As much as I would love to say that the myth of being a superhuman robot athlete –  that can win everything from 100m to a marathon is true  – I have to bow to reality and say this old girl is good (that’s my competitive spirit coming through) but not that good!

Before I ran the London Marathon last year I thought all marathon runners needed a big meal, their lovely slender bodies had less muscle then a robin looking for his Christmas seeds and they had an innate ability to run for hours on end either by keeping themselves amused somehow or by being able to switch off to the world. I thought they just lived, ate and breathed the willingness to run for miles and miles and loved to enter every event that’s advertised in the running magazines.

This was everything I was thinking this time last year when I gave an interview to the Telegraph about my London Marathon Exploits.

I said then – and still maintain –  I am categorically NOT A MARATHON RUNNER. But, yes, I ran a marathon and, to give myself a pat on the back (as I always think we should), I did it quite well.

However, my body is no longer a ‘temple’. I found the monotony of the long runs complete head torture.

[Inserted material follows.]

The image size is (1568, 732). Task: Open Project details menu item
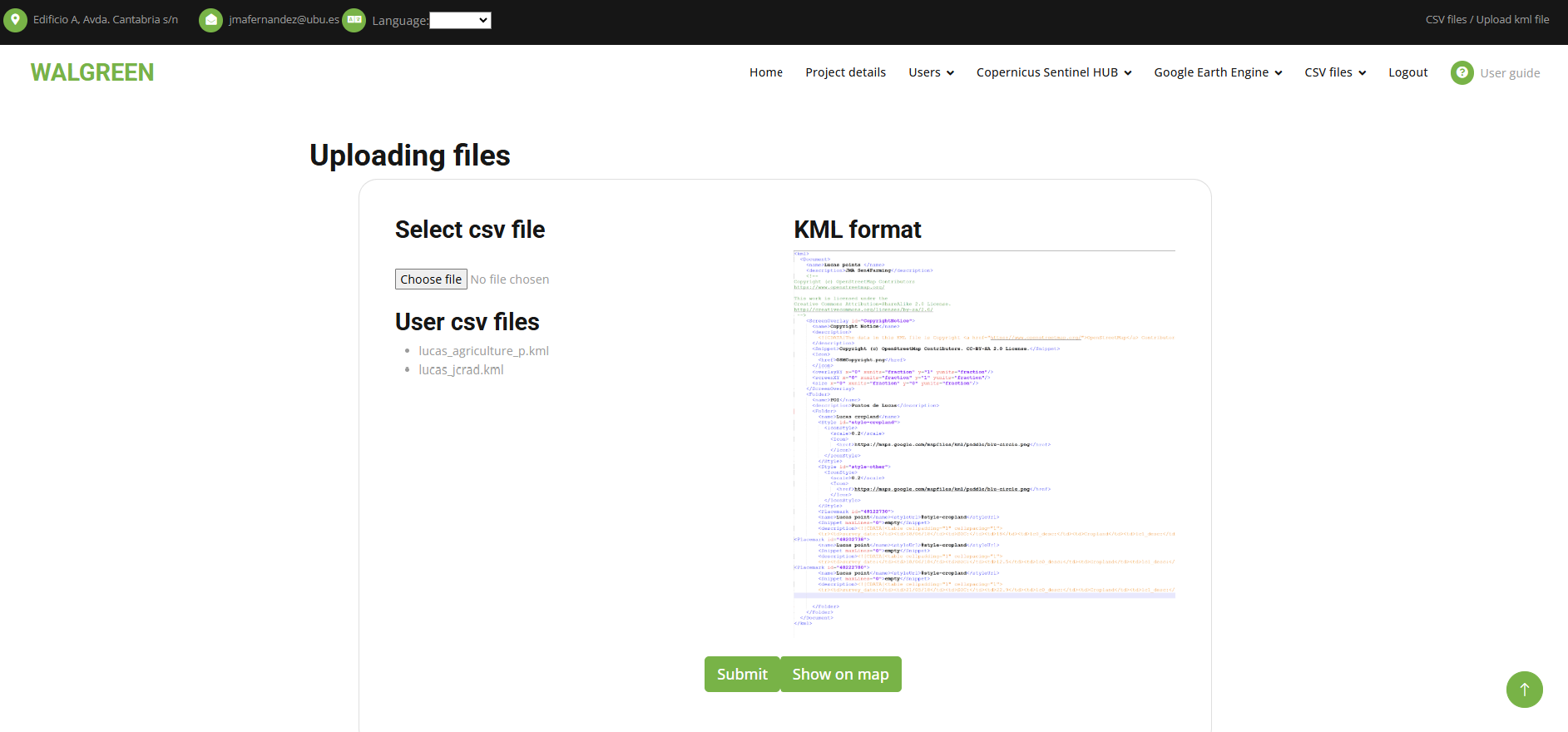click(x=845, y=72)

I spent my runs fighting the devil on my shoulder which was telling me to either stop or speed up; that I was knackered or feeling good; that I needed a drink and had to check my watch. On and on, mile by mile, my mind controlled every step, regardless of my body’s capabilities.

Six weeks before the Marathon I had done 15 miles. I was thinking about doing a similar distance the next week. My music helped me big time, I swapped a few songs and put the faster ones in three quarters of the way through because I tended to drift off at that point. I decided to readjust my Garmin watch to add in average pace as I realised I was running completely different routes each run and it meant I would not be as fixated on just the actual pace of my last mile. I also like to monitor my heart rate to check whether I was within my capabilities and help me pitch my recovery runs right.

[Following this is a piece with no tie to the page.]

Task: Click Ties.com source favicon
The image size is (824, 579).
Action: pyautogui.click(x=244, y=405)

One of the best things about this stage of spring marathon training is the weather change, lighter mornings and kinder weather helped. Up until March training, I had felt more like a glow-in-the-dark toy in all my luminous kit! Spring runs are accompanied by birdsong, sunshine and outcrops of lovely flowers to keep your spirits up.

So with just under six weeks to go to the London Marathon, I would say it’s time to focus on your fuelling, it needs to be spot on for your longer runs. Work out if you need to take on fuel and at what stage. My advice is earlier than you think you need it – then don’t change your strategy for the big day.

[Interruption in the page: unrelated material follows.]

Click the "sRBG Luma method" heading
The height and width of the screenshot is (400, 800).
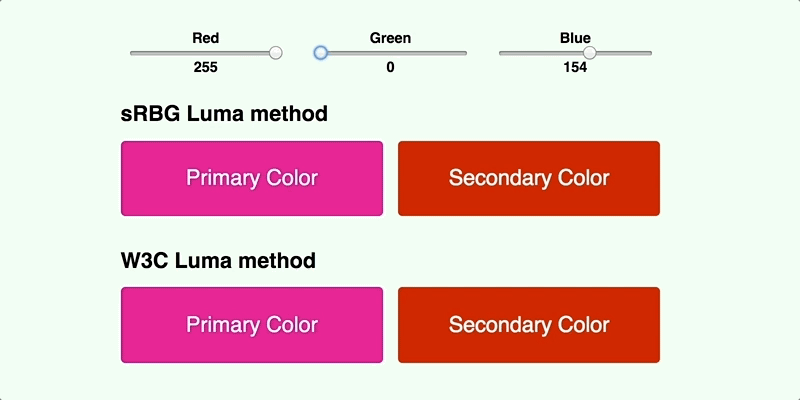pyautogui.click(x=224, y=114)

You should be looking to achieve 18 miles five weeks out from your big day –  whether that’s running or a run/walk strategy.

Between my long runs I could only do about 6 miles as my legs felt busted! I did enjoy doing parkrun and tried a lot of different venues to keep things fresh and fun.

My Marathon Build Up Tips:

  • Make sure you have a good watch that will monitor your pace, average speed, distance, time and heart rate. I have a Garmin Forerunner 235 and Forerunner 35.
  • Check your trainers – if they’re getting worn out on the soles or the cushioning is getting squashed, it’s time to change. BUT make sure you buy the same model as the ones you are used to and give yourself time to break them in. (If you haven’t read my blogs about getting the right trainers check it out here).
  • Ensure you fuel appropriately (I will do another blog on that!)
  • Use music to give you a boost and adjust your songs so they pick you up during your “switch off moment” and carry you through the tougher miles.
  • Don’t neglect the gym. Your body needs to stay strong and cross training can boost your fitness while giving your legs a rest from the long miles.